Hmm, I understand that you're disappointed.

But maybe they really liked her, there every possibility that you may not have got the job anyway.

She may have applied before you; you can't be sure that she didn't. Maybe she didn't want to dent your confidence or make things awkward by saying so.

You have no idea how well she interviewed - that's an enormous part of getting the job. We sometimes see some great CVS but then for one reason or another we're not sold on the candidate, or they wouldn't fit our team/departmental dynamic.

We've on several occasions hired people with less "on paper" based on their interview.

There’s no ‘awkwardness’ about it. She shouldn’t be reviewing a competitors application if she’s already applied for the same role. That’s disingenuous, a clear conflict of interest, and undermines her stated impartiality.
Frannibananni · 17/02/2021 19:53

Sorry, you can’t call dibs on jobs. Whoever is the best fit and most qualified gets it. Employers choice.

DailyCandy · 17/02/2021 19:56

She should have been open with you. And you were naive to tell her. But on balance, I think she should feel ashamed of taking advantage of the situation.

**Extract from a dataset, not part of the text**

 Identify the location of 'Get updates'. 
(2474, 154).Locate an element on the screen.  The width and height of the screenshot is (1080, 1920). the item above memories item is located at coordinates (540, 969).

Atalune · 17/02/2021 19:58

Debbie behaved unethically. Whether or not professionally so I am not sure but it certainly speaks to her moral character. Poorly.

She’s a shark.

MissLucyEyelesbarrow · 17/02/2021 19:59

I'm surprised at the mixed responses. Yes, Debbie might have been going to apply/have applied anyway, but in that case she shouldn't have fucking let the OP tell her all her answers. That is totally unethical. When you agree to act as someone's mentor, you have to behave ethically towards then.

oblada · 17/02/2021 19:59

People are mental! Debbie has been seriously underhand - how can she review an application if she is also applying for the same job? Bonkers! Completely conflict of interest and total dishonesty. Yes she can apply for any job she wants, absolutely, but to support a mentee through the application process for a job she is applying to too is completely unprofessional.
Since she's no longer a member of that professional body you can't report her for breach of the code of conduct (although I'd still contact them in case she wants to re-join). I'd definitely ask for more feedback in your shoes explaining that you know the person who got the job and are a bit confused as to your weaknesses on this particular occasions since it cannot be x/y/z. They obviously cannot disclose anything personal about her but maybe give you more clarity as to the reason they preferred her (assuming she didn't lie).